TO DO: Scan the records for lines with the word "chevron", and copy every such line.

Stored data entries
============
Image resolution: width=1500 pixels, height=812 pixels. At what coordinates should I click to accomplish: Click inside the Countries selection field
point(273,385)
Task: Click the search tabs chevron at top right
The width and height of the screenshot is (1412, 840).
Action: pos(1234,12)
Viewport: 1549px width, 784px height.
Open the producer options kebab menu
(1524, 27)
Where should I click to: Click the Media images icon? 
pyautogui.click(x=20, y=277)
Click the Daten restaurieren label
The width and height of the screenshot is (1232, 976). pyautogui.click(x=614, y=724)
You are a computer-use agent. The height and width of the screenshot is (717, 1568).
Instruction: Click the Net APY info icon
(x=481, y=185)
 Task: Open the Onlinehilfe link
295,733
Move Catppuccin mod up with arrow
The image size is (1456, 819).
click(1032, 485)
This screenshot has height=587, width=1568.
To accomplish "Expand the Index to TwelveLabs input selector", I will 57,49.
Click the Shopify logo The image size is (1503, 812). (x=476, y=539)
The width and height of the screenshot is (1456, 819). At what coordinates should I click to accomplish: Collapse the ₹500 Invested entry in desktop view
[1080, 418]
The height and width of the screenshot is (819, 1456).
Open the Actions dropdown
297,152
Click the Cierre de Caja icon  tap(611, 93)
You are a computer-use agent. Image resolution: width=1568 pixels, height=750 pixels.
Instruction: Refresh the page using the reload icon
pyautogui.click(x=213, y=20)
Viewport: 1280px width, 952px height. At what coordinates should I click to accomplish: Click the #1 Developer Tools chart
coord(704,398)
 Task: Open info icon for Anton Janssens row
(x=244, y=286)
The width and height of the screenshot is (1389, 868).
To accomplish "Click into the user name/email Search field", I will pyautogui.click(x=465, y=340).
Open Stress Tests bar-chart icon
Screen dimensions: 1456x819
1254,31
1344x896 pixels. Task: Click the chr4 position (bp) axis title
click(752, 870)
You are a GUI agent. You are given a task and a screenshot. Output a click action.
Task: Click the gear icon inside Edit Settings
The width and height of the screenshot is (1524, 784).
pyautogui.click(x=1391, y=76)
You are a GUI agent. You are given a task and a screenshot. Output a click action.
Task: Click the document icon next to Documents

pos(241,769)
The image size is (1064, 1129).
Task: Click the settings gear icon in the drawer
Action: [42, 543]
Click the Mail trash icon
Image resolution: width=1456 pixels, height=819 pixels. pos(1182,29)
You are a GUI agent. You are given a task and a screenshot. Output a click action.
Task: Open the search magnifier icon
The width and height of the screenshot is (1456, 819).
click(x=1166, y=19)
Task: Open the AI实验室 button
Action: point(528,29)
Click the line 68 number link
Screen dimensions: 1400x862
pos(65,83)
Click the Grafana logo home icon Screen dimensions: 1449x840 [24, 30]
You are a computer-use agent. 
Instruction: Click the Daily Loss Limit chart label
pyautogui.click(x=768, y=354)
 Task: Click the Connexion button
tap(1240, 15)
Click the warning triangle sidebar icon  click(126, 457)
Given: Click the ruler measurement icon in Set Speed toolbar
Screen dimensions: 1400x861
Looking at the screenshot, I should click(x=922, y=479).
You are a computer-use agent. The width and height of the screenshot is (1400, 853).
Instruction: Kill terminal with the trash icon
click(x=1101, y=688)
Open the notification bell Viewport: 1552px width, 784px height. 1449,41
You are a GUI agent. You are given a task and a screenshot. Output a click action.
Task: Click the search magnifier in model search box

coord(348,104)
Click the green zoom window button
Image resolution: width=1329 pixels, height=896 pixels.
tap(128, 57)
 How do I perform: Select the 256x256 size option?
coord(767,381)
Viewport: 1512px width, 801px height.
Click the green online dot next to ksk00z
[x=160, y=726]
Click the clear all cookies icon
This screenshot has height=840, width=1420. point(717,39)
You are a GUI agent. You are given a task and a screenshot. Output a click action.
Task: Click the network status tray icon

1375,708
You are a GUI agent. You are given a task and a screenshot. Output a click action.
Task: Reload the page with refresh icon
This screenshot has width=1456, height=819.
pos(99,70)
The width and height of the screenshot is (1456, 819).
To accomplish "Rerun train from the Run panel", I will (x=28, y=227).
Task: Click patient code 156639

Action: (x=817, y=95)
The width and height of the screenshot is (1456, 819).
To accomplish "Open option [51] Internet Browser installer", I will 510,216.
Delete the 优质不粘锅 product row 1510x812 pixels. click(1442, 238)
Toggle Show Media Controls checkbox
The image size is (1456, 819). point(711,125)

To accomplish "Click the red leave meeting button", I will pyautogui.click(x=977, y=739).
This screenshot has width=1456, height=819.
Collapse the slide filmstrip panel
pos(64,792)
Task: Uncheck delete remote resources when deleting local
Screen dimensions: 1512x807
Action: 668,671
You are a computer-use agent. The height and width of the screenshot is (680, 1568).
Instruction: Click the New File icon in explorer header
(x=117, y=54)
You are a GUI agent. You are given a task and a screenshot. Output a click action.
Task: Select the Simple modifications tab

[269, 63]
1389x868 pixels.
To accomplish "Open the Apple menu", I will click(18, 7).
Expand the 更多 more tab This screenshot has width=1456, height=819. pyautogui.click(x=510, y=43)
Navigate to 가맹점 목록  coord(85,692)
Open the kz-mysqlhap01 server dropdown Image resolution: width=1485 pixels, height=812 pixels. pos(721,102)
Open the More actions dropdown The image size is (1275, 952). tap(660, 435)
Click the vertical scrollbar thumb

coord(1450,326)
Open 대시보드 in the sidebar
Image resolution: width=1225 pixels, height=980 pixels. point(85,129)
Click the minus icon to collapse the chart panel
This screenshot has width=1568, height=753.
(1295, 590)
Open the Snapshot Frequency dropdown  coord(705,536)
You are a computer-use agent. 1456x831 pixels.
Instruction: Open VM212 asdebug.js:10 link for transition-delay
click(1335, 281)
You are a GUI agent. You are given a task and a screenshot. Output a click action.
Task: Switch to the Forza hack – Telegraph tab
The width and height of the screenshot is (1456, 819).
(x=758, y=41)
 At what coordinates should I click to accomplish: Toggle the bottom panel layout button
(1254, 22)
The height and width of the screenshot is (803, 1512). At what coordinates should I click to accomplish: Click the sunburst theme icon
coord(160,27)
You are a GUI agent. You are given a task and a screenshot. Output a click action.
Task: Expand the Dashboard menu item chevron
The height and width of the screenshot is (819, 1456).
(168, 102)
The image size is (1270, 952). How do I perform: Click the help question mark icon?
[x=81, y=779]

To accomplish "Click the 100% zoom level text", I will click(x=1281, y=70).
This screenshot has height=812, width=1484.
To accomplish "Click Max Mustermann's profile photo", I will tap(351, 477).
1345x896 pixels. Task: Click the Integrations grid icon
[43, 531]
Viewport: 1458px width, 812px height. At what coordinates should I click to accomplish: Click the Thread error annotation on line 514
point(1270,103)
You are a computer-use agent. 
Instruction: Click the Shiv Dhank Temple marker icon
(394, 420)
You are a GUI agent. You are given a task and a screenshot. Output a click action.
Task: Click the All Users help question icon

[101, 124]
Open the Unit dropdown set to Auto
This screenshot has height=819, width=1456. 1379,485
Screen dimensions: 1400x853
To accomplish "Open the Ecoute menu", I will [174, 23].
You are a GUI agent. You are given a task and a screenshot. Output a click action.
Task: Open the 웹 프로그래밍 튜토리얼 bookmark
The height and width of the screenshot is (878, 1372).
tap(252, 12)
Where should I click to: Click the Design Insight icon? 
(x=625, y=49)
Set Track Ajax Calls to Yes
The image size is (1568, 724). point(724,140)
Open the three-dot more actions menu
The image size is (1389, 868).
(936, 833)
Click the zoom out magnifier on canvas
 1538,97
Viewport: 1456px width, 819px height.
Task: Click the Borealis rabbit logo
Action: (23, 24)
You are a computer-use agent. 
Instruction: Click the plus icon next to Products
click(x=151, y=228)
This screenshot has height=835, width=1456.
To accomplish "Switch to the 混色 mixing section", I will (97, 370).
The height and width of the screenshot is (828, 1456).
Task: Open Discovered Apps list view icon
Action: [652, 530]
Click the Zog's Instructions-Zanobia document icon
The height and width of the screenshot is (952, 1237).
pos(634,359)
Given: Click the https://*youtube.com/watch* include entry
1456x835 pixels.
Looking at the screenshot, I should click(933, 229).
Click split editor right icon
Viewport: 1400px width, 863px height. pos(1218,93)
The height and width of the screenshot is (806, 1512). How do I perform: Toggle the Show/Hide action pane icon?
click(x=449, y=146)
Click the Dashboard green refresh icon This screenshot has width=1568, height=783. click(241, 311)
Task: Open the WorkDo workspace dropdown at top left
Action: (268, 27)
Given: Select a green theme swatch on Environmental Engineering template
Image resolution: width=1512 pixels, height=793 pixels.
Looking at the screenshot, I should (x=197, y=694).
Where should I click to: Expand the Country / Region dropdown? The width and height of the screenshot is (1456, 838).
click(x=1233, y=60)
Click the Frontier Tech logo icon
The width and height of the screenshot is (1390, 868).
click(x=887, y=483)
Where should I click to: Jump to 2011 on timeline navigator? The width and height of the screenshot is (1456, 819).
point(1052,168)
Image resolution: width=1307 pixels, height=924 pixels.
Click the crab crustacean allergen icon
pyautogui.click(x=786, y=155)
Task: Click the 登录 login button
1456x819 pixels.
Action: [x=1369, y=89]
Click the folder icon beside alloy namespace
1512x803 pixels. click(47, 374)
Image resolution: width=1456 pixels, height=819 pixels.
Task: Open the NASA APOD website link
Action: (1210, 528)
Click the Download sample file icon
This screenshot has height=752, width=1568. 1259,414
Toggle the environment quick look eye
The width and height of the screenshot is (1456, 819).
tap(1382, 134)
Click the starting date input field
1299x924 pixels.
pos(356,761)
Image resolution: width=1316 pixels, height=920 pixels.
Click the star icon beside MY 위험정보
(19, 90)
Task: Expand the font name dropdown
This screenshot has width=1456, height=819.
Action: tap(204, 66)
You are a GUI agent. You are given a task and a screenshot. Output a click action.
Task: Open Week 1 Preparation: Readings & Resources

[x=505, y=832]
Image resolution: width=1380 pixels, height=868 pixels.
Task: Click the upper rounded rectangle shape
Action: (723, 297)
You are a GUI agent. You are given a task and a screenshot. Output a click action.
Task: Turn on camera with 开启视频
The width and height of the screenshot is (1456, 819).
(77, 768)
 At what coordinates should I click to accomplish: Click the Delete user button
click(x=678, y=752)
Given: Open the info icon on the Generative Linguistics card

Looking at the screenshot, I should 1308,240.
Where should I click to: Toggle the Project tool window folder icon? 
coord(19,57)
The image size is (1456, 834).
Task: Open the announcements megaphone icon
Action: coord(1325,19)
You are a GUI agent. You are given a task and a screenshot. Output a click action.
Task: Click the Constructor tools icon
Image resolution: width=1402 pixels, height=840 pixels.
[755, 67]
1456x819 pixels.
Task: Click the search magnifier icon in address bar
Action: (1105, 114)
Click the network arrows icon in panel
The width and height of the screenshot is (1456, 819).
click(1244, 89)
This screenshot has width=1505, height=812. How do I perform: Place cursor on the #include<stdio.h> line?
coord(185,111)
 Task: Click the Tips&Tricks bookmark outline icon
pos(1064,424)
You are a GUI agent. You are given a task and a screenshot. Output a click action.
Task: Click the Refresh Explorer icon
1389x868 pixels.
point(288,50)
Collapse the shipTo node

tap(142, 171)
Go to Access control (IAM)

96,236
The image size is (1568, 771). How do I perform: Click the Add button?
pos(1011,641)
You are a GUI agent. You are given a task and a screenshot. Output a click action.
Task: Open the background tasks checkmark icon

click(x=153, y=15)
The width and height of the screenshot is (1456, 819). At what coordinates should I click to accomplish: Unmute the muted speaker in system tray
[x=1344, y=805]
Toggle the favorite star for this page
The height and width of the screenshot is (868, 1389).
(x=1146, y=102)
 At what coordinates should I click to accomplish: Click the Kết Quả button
============
SOLUTION TO THIS PROBLEM:
Task: Click the search tabs chevron at top right
Task: Expand the Dashboard menu item chevron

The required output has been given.